Considered Dr. C. Edmond Kells greatest contribution to dentistry was the application of x-ray photography, or radiography. In early 1896, Kells read about the discovery of the x-ray by a German physicist named Wilhelm Conrad Roentgen. Kells ordered the needed equipment to build his own x-ray machine. Buying large sheets of x-ray film, which he then cut down to the proper size and wrapping the film in thin rubber he was able to keep the film dry inside the mouth. Using modeling compound to make an x-ray film holder he created a way to steady the film inside the patient's mouth, without using a person's fingers to hold the film in place.

 

 

 

Using his dental assistant as his test subject, and though unsure of how long it took to expose a film, he became the first to take a dental x-ray on a live patient.   In July of 1896 just eight months after Roentgen's discovery of x-ray, Kells demonstrated the use of the radiography in dentistry to the Southern Dental Association.

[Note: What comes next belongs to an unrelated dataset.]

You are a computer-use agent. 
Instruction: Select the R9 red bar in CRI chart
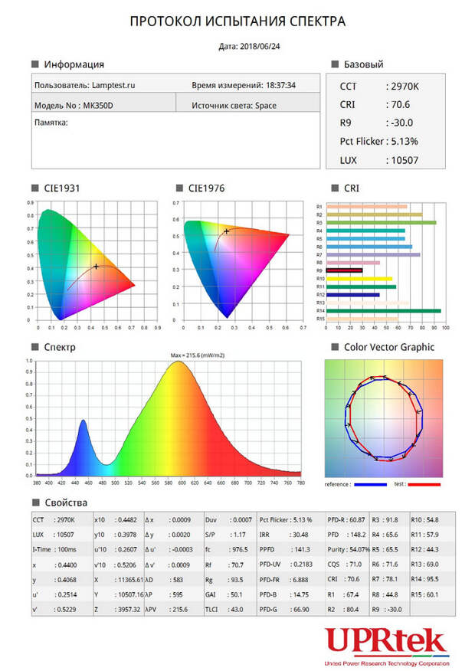coord(344,270)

At age 40, when Kells first began his work with x-rays, he was unaware of the unseen danger of cumulative doses of radiation. He often held the films in place with his own fingers. By age 50, he had developed cancer in his right hand. Over the next 20 years, Kells endured 42 operations eventually losing his hand, his arm, and his shoulder. On May 7, 1928, at age 72, he committed suicide - due to great suffering.